Exercise details: Update the items from the line holding "The height and" through the end of the items, inclusive, so that "AutoSave" replaces "Auto Save" and everything else stays the same. Omit the pictures from your answer.

>> START Data rows

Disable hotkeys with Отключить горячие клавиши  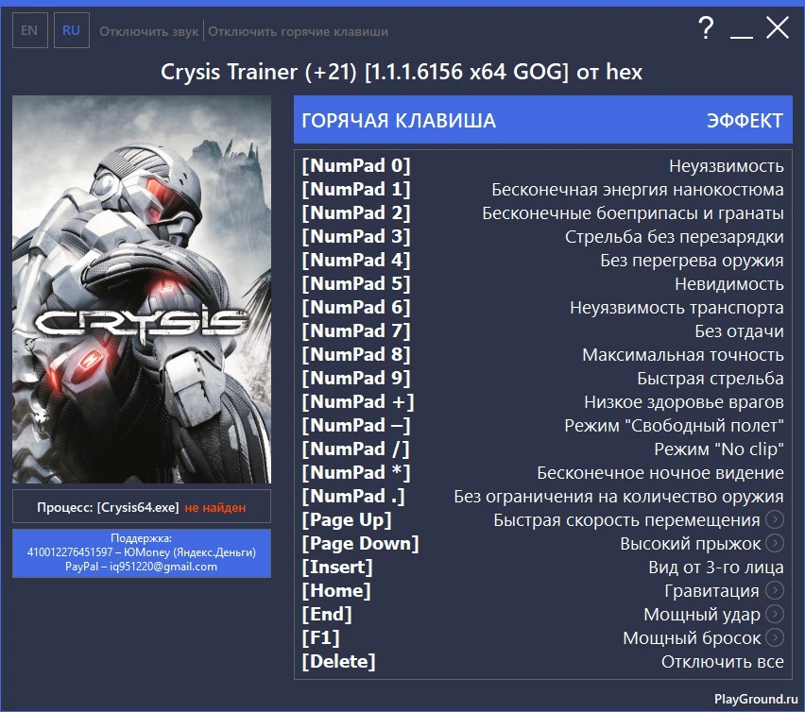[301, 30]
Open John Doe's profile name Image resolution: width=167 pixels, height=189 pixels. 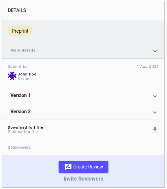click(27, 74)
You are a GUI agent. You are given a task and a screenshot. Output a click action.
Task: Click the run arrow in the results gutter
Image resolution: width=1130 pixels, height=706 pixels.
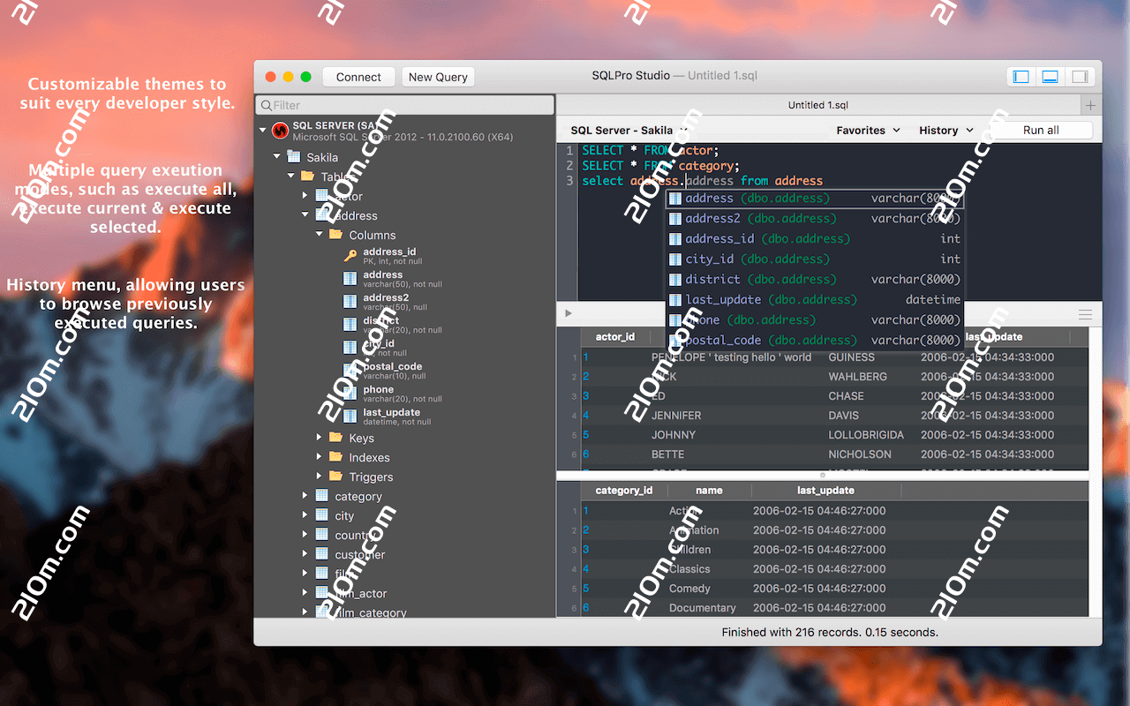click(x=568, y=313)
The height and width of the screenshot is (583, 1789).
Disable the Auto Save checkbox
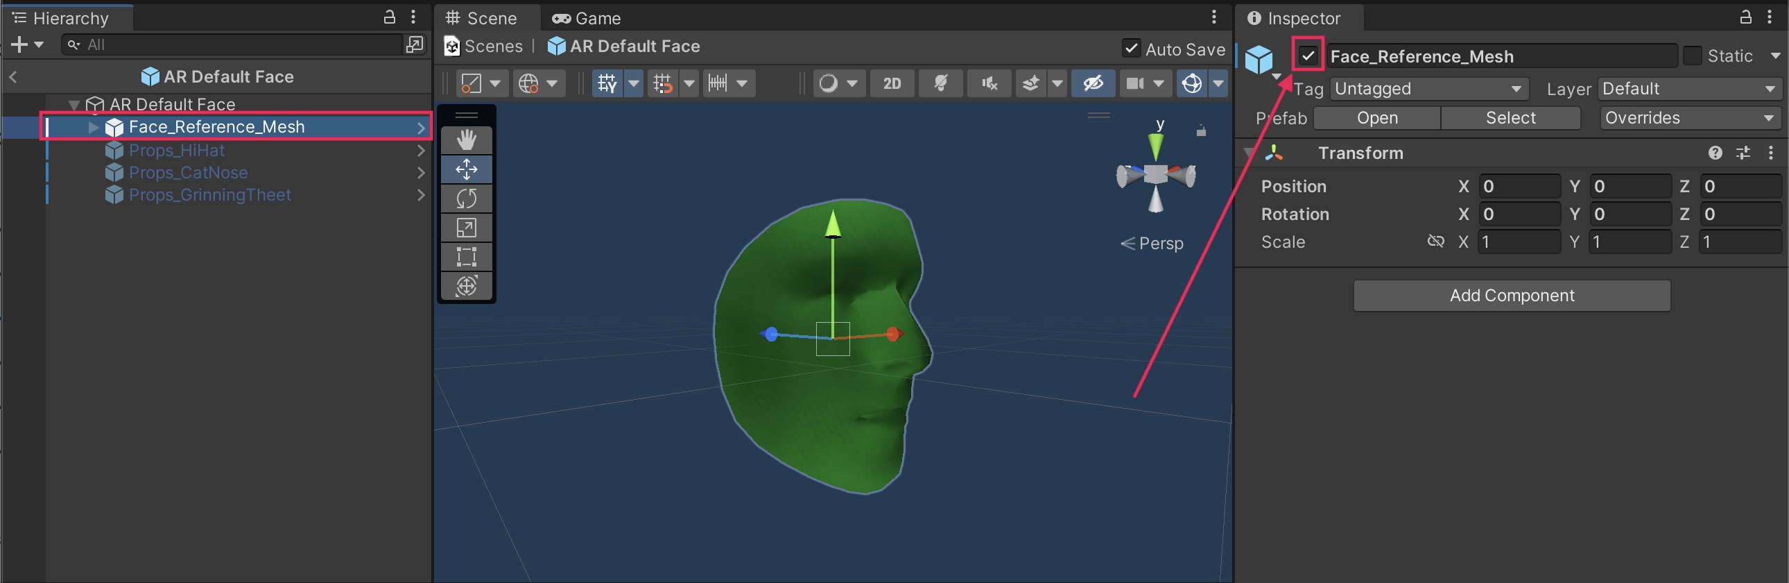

>> END Data rows

Response for this exercise:
The height and width of the screenshot is (583, 1789).
Disable the AutoSave checkbox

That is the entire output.